表1 引物序列Tab.1 Primer sequences

1.2.3 Western blot检测HBx及p-IRF3蛋白含量使用RIPA细胞裂解液细胞，并以12 000 r/min离心10 min收集上清液，即含有细胞总蛋白，BCA法检测蛋白浓度。在收集的蛋白样品中按照1∶4加入蛋白上样缓冲液，经沸水浴加热10 min以充分变性蛋白质，待样品冷却至室温后，上样至加样孔内行SDSPAGE蛋白电泳1.5 h、转膜、封闭，一抗4 ℃孵育过夜，二抗室温孵育2 h。采用ECL超敏发光试剂检测目的蛋白。

1.3 统计学分析 采用MedCalc10.4软件进行数据统计分析，两组数据比较采用独立样本t检验，P＜0.05表示差异具有统计学意义。

2 结果

2.1 HBV对肝细胞中Ⅰ型干扰素表达的影响 荧光定量PCR分析显示，与HepG2细胞相比，转染HBV全基因组的HepG2.2.15细胞中IFN-α和IFN-β的mRNA水平升高，但差异不具有统计学意义（P＞0.05，图1），提示HBV在体外细胞中并未充分诱导Ⅰ型干扰素的表达。

图1 Ⅰ型干扰素在HepG2和HepG2.2.15细胞中的表达Fig.1 Expression of typeⅠinterferon in HepG2 and HepG2.2.15 cells

2.2 HBx-siRNA上调细胞中IFN-α和IFN-β mRNA含量 将mock-siRNA和HBx-siRNA分别转染至HepG2.2.15细胞，结果显示，与未经处理的HepG2.2.15细胞相比，转染HBx-siRNA的细胞中HBx蛋白表达显著降低（P＜0.01，图2A），而IFN-α和IFN-β mRNA含量显著升高（P＜0.01或P＜0.001，图2B），提示HBV可通过HBx抑制Ⅰ型干扰素信号通路激活。

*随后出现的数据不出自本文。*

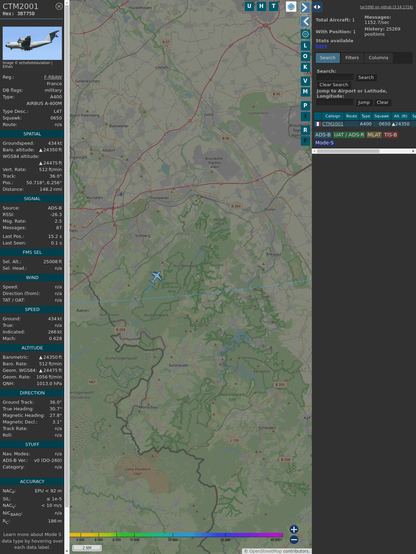Image resolution: width=416 pixels, height=554 pixels.
Task: Click the Jump button
Action: coord(364,102)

图2 HBx-siRNA对HepG2.2.15细胞内IFN-α和IFN-β表达的影响Fig.2 Effects of HBx-siRNA on expressions of IFN-α and IFN-β in HepG2.2.15 cells

2.3 pEGFP-HBx通过抑制IRF3的磷酸化影响Ⅰ型干扰素信号通路 将HepG2细胞分别转染空载体质粒pEGFP-N1和pEGFP-HBx，48 h后运用荧光显微镜观察HBx蛋白在细胞中的表达（图3A）。进一步分析各转染细胞中Ⅰ型干扰素mRNA及p-IRF3蛋白的表达，结果显示，与空载体转染的HepG2细胞相比，转染pEGFP-HBx质粒的细胞中p-IRF3蛋白含量降低，IFN-α和IFN-β mRNA水平降低，差异具有统计学意义（P＜0.01，图3B、C）。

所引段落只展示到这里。